The IBD-DCA score in the pathological assessment of ulcerative colitis and Crohn’s disease: observations from a single-center experience

溃疡性结肠炎 克罗恩病 医学 病态的 胃肠病学 疾病 内科学 单中心
作者
José de Ribamar Barroso Júca Neto,Raul Sancho de Carvalho Rocha,Paula Gabriela Melo Morais,Fábio Távora,André Costa Teixeira
出处
期刊:Surgical and experimental pathology [BioMed Central]
卷期号:8 (1)
标识
DOI:10.1186/s42047-025-00201-8
摘要

Abstract Background Inflammatory bowel diseases (IBD), including Crohn’s disease (CD) and ulcerative colitis (UC), are chronic disorders that require histopathological evaluation for diagnosis and disease monitoring. Despite its clinical importance, histological reporting lacks standardization. The IBD-DCA score was recently proposed as a simple and reproducible tool applicable to both UC and CD. However, its practical utility in routine pathology settings has not been fully explored. Methods In this cross-sectional observational study, 149 endoscopic biopsy samples from patients with suspected or confirmed IBD were evaluated between July 2023 and July 2024. Histological analysis was performed using the IBD-DCA score, which includes Distribution (D), Chronicity (C), and Activity (A) parameters.
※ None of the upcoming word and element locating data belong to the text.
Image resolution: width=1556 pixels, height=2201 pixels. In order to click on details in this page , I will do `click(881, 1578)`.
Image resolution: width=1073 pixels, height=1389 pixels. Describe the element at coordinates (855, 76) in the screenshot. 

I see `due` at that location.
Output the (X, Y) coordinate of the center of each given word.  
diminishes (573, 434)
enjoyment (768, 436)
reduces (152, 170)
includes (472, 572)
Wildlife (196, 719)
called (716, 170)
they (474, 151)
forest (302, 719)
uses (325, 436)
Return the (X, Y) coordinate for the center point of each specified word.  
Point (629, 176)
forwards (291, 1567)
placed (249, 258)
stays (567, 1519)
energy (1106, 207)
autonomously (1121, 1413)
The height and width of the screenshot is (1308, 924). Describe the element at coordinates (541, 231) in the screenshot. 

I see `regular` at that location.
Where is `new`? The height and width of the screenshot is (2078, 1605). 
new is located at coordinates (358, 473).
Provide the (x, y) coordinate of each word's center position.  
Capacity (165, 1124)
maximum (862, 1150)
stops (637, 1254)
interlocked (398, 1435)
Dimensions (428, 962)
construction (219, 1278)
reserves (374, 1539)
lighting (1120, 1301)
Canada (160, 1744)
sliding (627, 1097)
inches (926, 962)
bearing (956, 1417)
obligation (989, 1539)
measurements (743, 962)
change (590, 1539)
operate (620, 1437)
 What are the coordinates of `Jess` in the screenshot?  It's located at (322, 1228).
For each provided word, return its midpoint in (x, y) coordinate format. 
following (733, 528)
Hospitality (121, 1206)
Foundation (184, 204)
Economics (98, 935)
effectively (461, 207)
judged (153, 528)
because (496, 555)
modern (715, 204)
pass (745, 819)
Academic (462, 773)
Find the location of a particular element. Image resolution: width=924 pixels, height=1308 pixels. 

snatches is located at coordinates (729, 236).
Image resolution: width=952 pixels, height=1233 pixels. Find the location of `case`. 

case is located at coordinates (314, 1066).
Scores were correlated with colonoscopic findings, clinical stage (initial diagnosis vs. follow-up), and biopsy fragment count. Statistical analyses included chi-square, t-tests, Mann–Whitney U, and ANOVA, with p < 0.05 considered significant. Results Among the samples, 94 (63.1%) were from UC and 55 (36.9%) from CD patients. UC samples more frequently showed D2 grading (83.0% vs. 56.4%), while CD samples had higher D0 and D1 grades (both 21.8%) ( p < 0.001). Chronicity also differed: C1 was more frequent in CD (45.5%), whereas UC presented higher rates of C0 (43.6%) and C2 (40.4%) ( p < 0.001). No significant difference in A grading was observed between groups. When compared to newly diagnosed patients, those under follow-up showed fewer A2 grades (36.3% vs. 41.4%; p = 0.004) and more C1/C2 grades ( p = 0.005). Segments with abnormal endoscopic findings showed significantly more D2 (80.8%), C2 (45.5%), and A2 (53.5%) grades compared to macroscopically normal segments (D2: 50.0%; C2: 15.0%; A2: 10.0%) ( p < 0.001). A higher number of biopsy fragments was associated with higher A and C scores ( p < 0.001), but not with distribution. Conclusions The IBD-DCA score demonstrated strong correlation with clinical and endoscopic features and proved to be a feasible and informative tool for pathological assessment in IBD. Its use may enhance report standardization and multidisciplinary communication. Multicenter validation is encouraged.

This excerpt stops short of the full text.